Oops, I did it again

I stole the title of this post from Brittany Spears, and in solidarity, I have half shaved my head as well.shaved head

Over the past seven days, I reconnected with an ex.  We decided to try “us” SOBER.  And things were good.  I was cautiously optimistic.  I did NOT label our time together or ask him to change his dating habits.

He freely offered up the information that he had no dates in his future (I did, but I canceled them in order to focus on him/us) He also freely offered up the fact that he deleted all online dating apps.

This is a man who has a history of emotional and verbal abuse, infidelity, and disregard for anyone but himself, but I hoped that much of that behavior was due to alcohol.  I was wrong.

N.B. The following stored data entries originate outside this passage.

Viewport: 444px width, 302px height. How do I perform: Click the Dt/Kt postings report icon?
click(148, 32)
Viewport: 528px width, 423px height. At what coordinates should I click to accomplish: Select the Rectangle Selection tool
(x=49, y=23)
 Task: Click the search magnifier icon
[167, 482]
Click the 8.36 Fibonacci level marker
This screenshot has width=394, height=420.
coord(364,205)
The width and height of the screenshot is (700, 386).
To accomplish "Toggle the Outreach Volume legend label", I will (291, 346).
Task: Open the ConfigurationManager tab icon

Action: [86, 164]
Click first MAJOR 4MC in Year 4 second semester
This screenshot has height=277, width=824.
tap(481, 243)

Tuesday, we met after work in Southlake, had dinner, and he drove me to the plex.  We planned to spend the night and drive back to Southlake together in the morning.  (point of this tidbit, I HAD NO CAR at the plex)

I asked for his Instacart information in order to get some snacks, and he handed me his computer.  I have never done this in my life, but so many friends, acquaintances, and strangers had told me what a cheater he is, I decided to check.

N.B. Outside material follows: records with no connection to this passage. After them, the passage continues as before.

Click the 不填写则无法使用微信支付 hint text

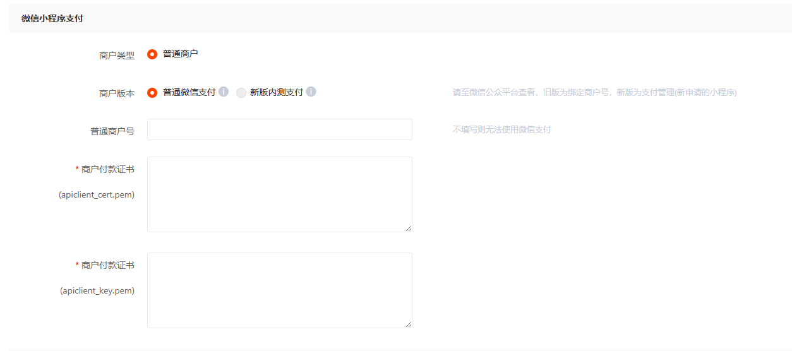501,130
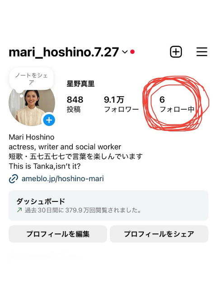Screen dimensions: 217x289
Task: Tap the ノートをシェア note bubble
Action: [31, 79]
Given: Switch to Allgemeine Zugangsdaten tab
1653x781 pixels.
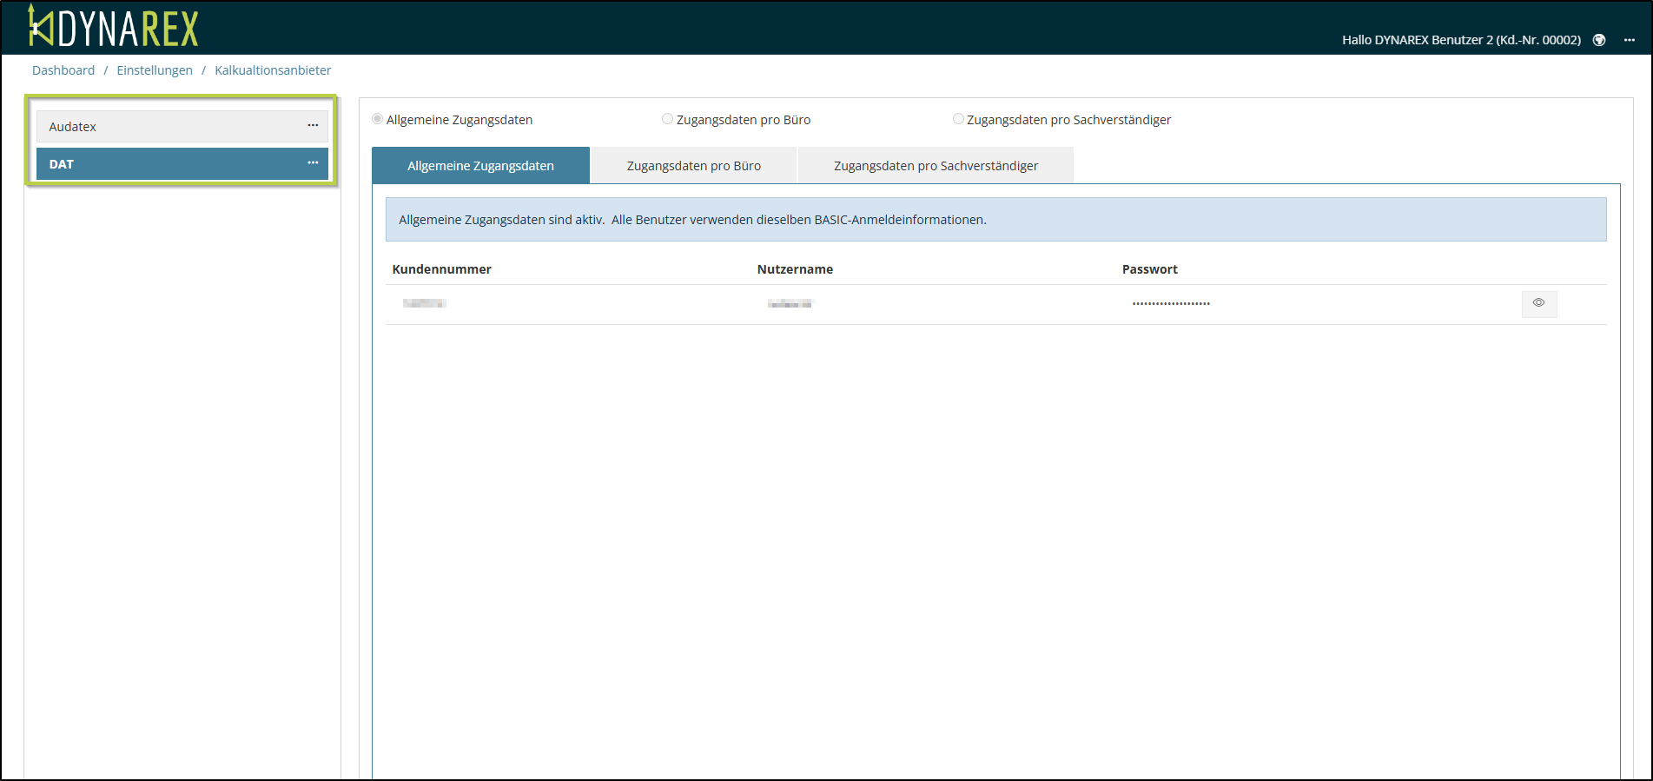Looking at the screenshot, I should point(480,166).
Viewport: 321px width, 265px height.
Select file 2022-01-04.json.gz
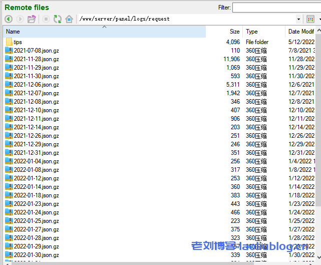point(36,161)
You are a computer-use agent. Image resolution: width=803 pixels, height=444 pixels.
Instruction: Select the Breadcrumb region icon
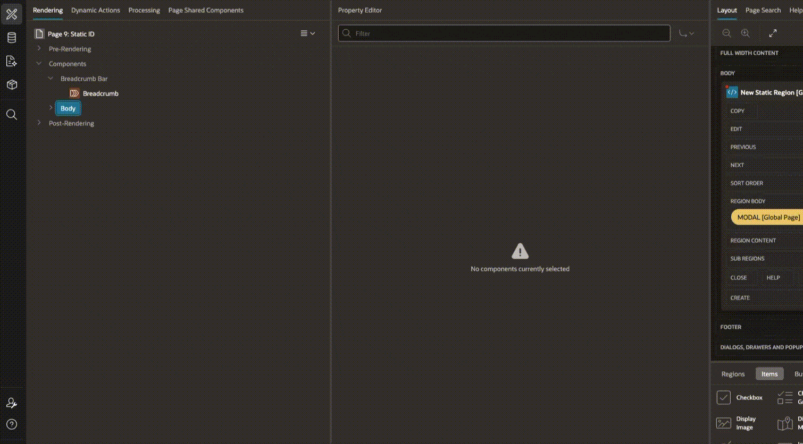[74, 93]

Oh, how BUMBLE stung me.  (You see what I did there?!!)  There were over ten conversations that had taken place THAT day.  Conversations setting up meetings.  (he told me he was with his CEO).  Conversations lying about his gym habits (they are non-existent, but on Bumble, he’s a gym rat)  Conversations wishing a HOT (his words) woman were in his bed.  Conversations that I finally stopped reading.  I looked up, and asked why.

He turned his computer off, told me he got bored and started swiping, and left.  I asked him to stay and talk, but he refused.

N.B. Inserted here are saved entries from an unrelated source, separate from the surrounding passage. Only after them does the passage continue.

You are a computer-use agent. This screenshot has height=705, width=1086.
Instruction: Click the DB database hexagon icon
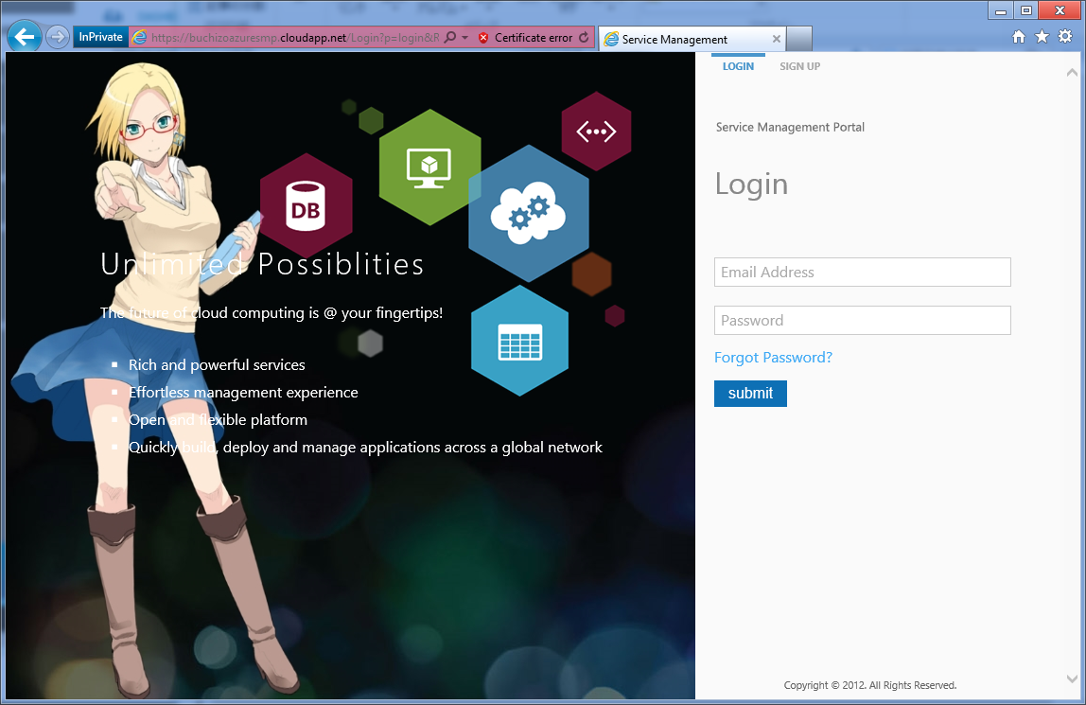[x=306, y=205]

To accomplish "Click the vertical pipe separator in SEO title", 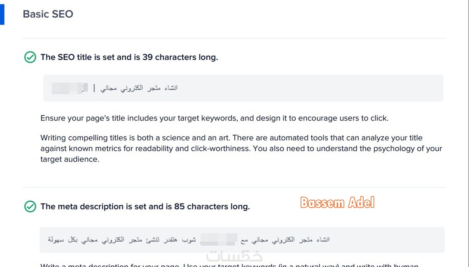I will 94,88.
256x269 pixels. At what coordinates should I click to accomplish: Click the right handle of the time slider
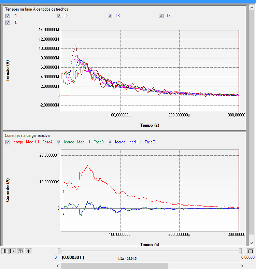pyautogui.click(x=240, y=251)
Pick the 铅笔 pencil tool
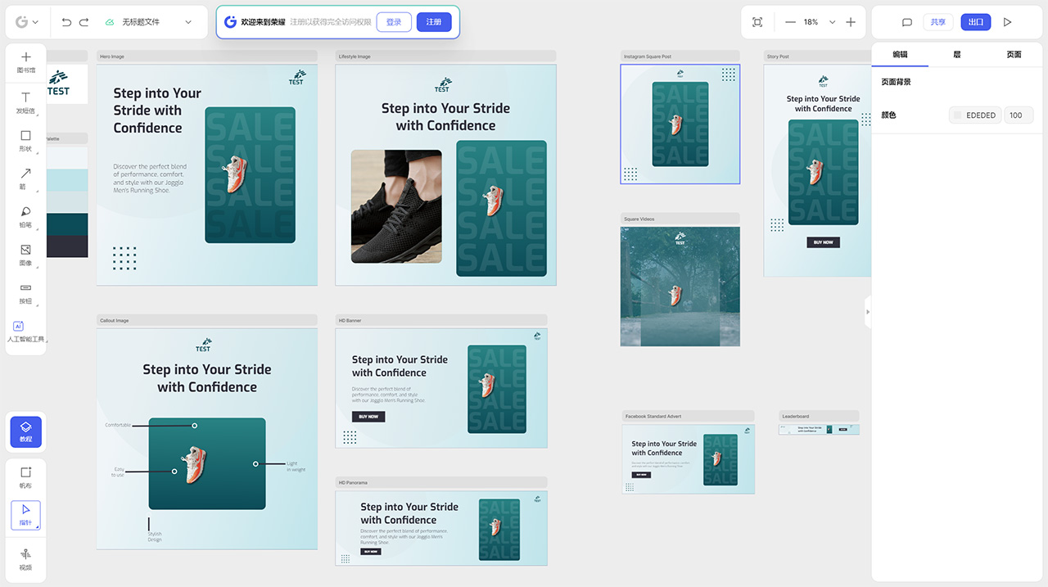Viewport: 1048px width, 587px height. (x=25, y=211)
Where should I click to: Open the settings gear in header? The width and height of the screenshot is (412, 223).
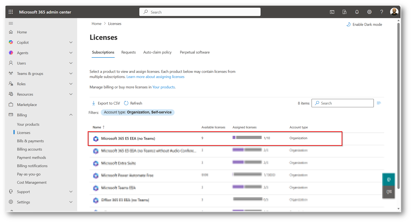(369, 12)
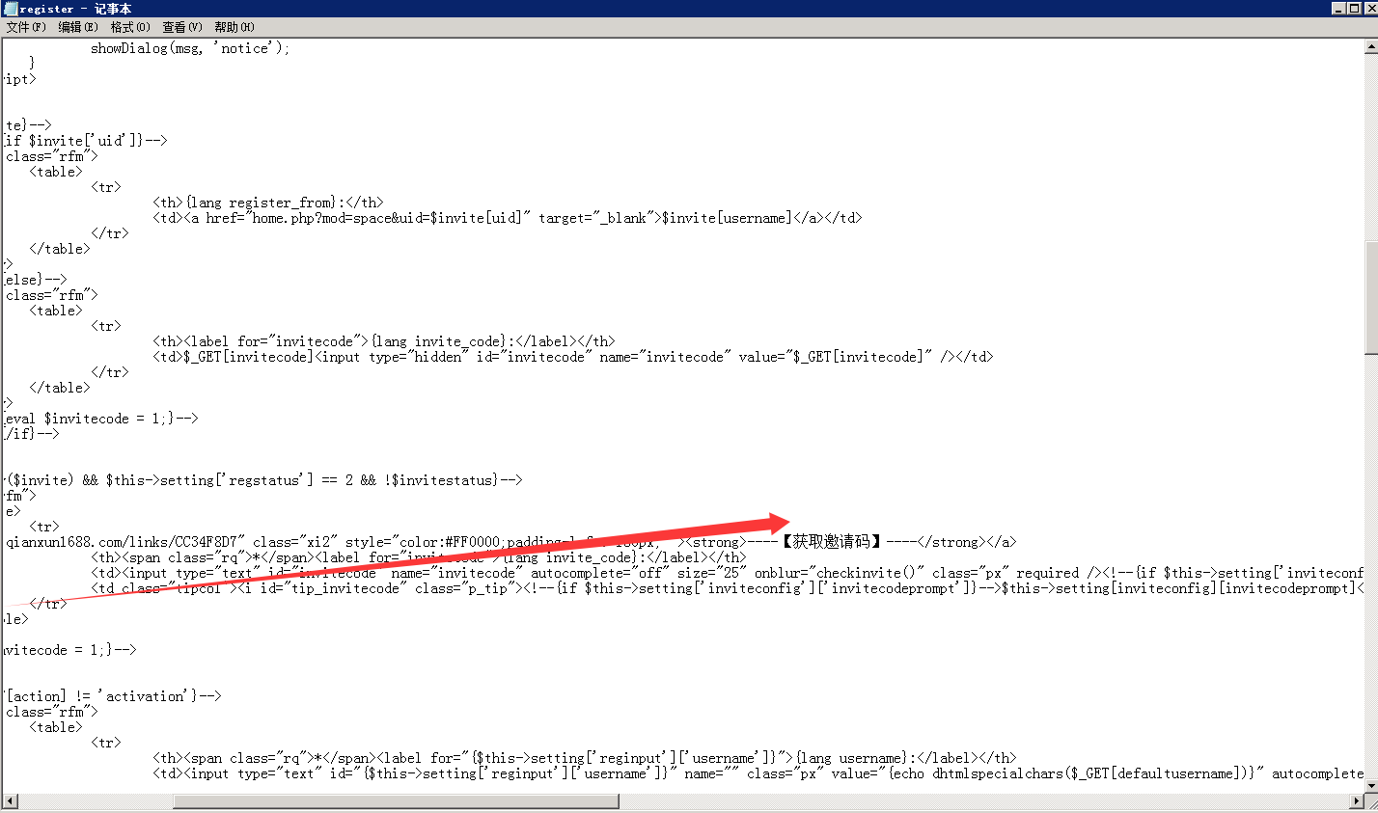Click the empty horizontal scrollbar track right of thumb

(x=965, y=801)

I had a co-worker bring me to work the next morning.

I feel so much shame.  Shame over trusting someone who has proven over and over that he is not deserving of my trust.  Shame over not being enough to deserve his affection.  Shame Shame Shame.  Shame over yet again, messing up the dating thing.

Shame is about who you are.  Guilt is about what you did.  So, I am trying to shift my mindset.

  1. Yes, I chose poorly.
  2. Yes, I misplaced my trust.

HOWEVER.  I remained honest, authentic, sober, faithful, calm, and productive throughout the entire episode.  I made a mistake, but Jeff Patton JLPTexashunter, is the one who is worthy of SHAME.